More deepfakes are being deployed, too, as a result of more sophisticated technology.

“Lately, we have seen the emergence of LLMs like WormGPT and FraudGPT on underground forums, highlighting the potential cybersecurity risks posed by their criminal use,” the report says, warning that detecting phishing attempts is getting harder because of their increased speed and quality. Security vendors will need to adjust their detection and response capabilities accordingly.

“WormGPT and FraudGPT can craft convincing phishing emails without many of the red flags that we teach users to identify phishing emails by, including items like picking out misspellings, grammar mistakes, and general clumsiness of writing that may indicate that the author is not a native speaker.”

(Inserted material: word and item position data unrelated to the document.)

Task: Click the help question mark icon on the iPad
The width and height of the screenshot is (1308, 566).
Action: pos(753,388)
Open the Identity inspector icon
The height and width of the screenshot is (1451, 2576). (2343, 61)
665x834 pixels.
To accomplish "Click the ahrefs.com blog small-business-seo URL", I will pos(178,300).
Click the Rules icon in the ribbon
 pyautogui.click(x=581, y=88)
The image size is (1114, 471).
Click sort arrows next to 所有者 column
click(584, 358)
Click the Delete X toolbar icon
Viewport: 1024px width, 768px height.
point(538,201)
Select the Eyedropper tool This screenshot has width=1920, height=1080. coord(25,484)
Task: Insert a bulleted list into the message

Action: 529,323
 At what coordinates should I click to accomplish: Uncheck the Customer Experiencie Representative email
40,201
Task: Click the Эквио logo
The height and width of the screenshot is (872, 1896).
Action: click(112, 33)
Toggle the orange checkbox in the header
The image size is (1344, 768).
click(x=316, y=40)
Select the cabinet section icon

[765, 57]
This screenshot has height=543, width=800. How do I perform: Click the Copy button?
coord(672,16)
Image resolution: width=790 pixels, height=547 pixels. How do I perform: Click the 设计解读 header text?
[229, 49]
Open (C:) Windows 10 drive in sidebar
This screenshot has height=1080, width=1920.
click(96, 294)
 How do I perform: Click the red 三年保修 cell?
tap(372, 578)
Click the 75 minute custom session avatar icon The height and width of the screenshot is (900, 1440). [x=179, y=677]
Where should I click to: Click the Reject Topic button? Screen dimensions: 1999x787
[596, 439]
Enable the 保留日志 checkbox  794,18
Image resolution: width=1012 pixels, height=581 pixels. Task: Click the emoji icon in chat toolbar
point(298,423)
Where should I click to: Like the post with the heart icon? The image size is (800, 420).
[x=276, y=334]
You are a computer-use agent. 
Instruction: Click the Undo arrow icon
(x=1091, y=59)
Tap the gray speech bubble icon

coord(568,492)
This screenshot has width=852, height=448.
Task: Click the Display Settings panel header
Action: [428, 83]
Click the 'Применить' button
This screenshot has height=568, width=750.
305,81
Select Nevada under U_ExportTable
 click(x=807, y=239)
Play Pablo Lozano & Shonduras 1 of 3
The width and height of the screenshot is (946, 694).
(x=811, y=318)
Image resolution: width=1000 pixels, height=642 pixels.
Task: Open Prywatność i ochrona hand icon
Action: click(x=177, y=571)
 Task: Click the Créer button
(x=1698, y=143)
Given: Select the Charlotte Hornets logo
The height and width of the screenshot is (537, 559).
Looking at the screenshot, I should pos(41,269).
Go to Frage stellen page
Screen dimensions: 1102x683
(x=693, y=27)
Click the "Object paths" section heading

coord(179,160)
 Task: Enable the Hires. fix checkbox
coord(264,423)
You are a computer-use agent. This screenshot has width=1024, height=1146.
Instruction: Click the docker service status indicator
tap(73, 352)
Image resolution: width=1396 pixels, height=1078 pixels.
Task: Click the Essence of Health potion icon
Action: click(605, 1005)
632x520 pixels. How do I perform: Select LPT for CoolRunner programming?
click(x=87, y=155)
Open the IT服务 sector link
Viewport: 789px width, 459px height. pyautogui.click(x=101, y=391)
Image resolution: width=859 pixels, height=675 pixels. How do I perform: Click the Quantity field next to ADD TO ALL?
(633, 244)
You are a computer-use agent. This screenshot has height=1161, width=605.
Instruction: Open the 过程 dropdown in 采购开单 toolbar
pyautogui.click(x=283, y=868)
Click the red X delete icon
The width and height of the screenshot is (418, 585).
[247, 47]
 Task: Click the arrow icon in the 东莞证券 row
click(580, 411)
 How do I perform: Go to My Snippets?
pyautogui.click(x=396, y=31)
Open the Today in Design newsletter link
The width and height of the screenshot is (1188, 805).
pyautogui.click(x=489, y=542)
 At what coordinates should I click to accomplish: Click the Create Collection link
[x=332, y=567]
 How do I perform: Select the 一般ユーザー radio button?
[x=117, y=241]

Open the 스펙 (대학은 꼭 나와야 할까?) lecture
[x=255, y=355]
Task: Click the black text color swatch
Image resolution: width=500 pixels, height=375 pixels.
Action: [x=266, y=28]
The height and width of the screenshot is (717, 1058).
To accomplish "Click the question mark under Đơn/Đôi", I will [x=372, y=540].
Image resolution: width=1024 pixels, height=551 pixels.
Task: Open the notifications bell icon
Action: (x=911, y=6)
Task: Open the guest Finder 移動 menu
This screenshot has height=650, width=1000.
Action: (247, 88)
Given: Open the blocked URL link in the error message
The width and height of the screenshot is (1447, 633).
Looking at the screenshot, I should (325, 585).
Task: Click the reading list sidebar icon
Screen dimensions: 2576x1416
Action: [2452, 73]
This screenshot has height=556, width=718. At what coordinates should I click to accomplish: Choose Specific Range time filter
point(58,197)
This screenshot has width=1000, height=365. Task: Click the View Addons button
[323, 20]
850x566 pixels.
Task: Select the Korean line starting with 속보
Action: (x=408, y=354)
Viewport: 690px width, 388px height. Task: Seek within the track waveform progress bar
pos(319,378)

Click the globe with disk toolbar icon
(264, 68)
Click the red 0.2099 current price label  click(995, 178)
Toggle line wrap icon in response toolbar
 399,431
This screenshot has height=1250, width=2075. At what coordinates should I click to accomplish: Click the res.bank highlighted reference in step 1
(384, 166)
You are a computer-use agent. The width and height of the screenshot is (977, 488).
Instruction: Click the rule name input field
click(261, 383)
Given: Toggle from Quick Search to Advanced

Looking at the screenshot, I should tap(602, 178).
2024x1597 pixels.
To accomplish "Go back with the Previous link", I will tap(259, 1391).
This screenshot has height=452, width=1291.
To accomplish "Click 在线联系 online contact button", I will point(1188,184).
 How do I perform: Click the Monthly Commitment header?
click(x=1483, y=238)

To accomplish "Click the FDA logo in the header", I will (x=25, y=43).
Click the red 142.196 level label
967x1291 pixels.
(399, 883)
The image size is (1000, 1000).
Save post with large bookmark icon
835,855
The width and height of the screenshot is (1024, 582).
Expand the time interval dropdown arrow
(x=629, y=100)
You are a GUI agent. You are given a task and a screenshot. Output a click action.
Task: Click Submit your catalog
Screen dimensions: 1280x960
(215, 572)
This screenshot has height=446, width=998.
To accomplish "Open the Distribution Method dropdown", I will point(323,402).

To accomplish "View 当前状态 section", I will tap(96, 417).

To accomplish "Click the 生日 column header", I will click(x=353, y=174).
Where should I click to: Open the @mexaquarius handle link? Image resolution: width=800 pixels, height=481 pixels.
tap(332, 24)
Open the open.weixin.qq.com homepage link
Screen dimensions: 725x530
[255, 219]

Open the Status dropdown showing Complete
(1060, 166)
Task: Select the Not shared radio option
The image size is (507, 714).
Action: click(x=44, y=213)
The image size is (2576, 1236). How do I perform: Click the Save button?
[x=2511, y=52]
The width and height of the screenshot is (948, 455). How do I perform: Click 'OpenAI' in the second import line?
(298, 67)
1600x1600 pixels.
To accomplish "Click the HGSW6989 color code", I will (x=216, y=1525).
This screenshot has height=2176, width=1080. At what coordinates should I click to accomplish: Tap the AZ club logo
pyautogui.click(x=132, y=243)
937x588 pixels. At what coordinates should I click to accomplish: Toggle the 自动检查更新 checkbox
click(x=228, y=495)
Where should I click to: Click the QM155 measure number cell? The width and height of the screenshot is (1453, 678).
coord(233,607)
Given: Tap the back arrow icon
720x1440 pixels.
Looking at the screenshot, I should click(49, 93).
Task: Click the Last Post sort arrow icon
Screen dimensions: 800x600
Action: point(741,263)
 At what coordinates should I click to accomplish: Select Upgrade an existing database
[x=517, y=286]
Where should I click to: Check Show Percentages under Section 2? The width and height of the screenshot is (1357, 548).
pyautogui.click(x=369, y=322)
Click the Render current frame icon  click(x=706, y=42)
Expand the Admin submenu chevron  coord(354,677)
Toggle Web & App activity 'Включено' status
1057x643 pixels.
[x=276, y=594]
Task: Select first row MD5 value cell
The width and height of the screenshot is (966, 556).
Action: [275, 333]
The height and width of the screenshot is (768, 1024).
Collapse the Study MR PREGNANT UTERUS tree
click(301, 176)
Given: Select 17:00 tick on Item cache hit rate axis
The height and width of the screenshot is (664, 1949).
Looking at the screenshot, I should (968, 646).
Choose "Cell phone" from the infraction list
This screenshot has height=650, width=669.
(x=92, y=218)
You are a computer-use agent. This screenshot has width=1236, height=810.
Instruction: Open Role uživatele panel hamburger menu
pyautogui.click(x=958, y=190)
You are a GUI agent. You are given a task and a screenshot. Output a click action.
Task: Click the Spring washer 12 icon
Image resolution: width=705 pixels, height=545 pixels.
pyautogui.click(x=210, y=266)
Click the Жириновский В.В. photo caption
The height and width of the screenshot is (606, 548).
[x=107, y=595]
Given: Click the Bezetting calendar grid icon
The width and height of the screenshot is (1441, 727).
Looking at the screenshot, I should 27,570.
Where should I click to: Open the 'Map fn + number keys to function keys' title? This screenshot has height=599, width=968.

Microsoft and American Express

The increase in ransomware attacks within the financial services industry “underscores the significant enhancement in adversaries’ ability to conduct large-scale attacks,” the report concludes. It says the ransomware-as-a-service model lets hackers scale their attacks and achieve widespread impact. Coming second behind the health care industry, a data breach within the financial sector is estimated to cost and average of $5.9m – compared to the industry average of $4.4m, according to a report from the Ponemon Institute.

Microsoft was the most spoofed brand in phishing attacks (52%), followed by DocuSign (10%), and American Express (8%). For emails with malicious attachments, American Express was found to be the most spoofed brand (24%), DHL second (21%), and Microsoft third (15%).

Graphic: Martina Lindberg

The research found 78% of all malicious attachments came through HTML attachments. These attachments were then used for credential phishing, redirectors, and HTML smuggling. It is notable is that about a third of the HTML files employed obfuscation as a means of defense evasion.

The most common themes of the emails related to voicemail notifications, payment receipts, purchase orders, remittances, bank deposits, and quotation requests.

The most common phishing themes, without malicious attachments, were around “Urgent Action” themes, mailboxrelated alerts, document sharing, e-signing, account-related alerts, missed communications, meeting-related notifications, and payment/invoice-related alerts.

Attacks via third-party vendors

Attacks on third-party software and services are another point of concern. There has been a sharp rise in successful attacks against supplier-based vendors, targeting the “weak side” of an organization. Attacks can come through third-party code, APIs, vendors, support providers, and other managed services.

“Through this approach, attackers can access the targeted company’s data and infrastructure even though the company itself may have a relatively high security maturity,” Trustwave SpiderLabs explains, and says that they have seen hundreds of organizations being affected by these types of attacks.

Some of the recent attacks include SolarWinds, 3CX and MOVEit – which is currently under investigation by the SEC over massive breaches.

Even though this isn’t a unique threat just connected to financial services alone, Trustwave SpiderLabs says that since almost everything is more or less connected “the issue is exacerbated” and that, “One weak link in the chain can lead to grave consequences for the organization”.

Customer cybersecurity guidance

Besides making sure that your employees have good cyber practises, Trustwave SpiderLab also highlighted ensuring customer safety, by implementing:

  • Consumer security education: Inform customers about the dangers of phishing and malware threats, and educate them on safe online practices which include recognizing phishing attempts.
  • Security controls: Set robust security measures to safeguard accounts with controls such as encryption, multi-factor authentication (MFA), human identification, penetration testing for consumer facing apps, and intrusion detection systems.
  • Customer support and incident response: Set a support mechanism that alerts customers when a security incident has occurred, assist with changing passwords, securing compromized accounts, and provide guidance on reinforcing personal security practices.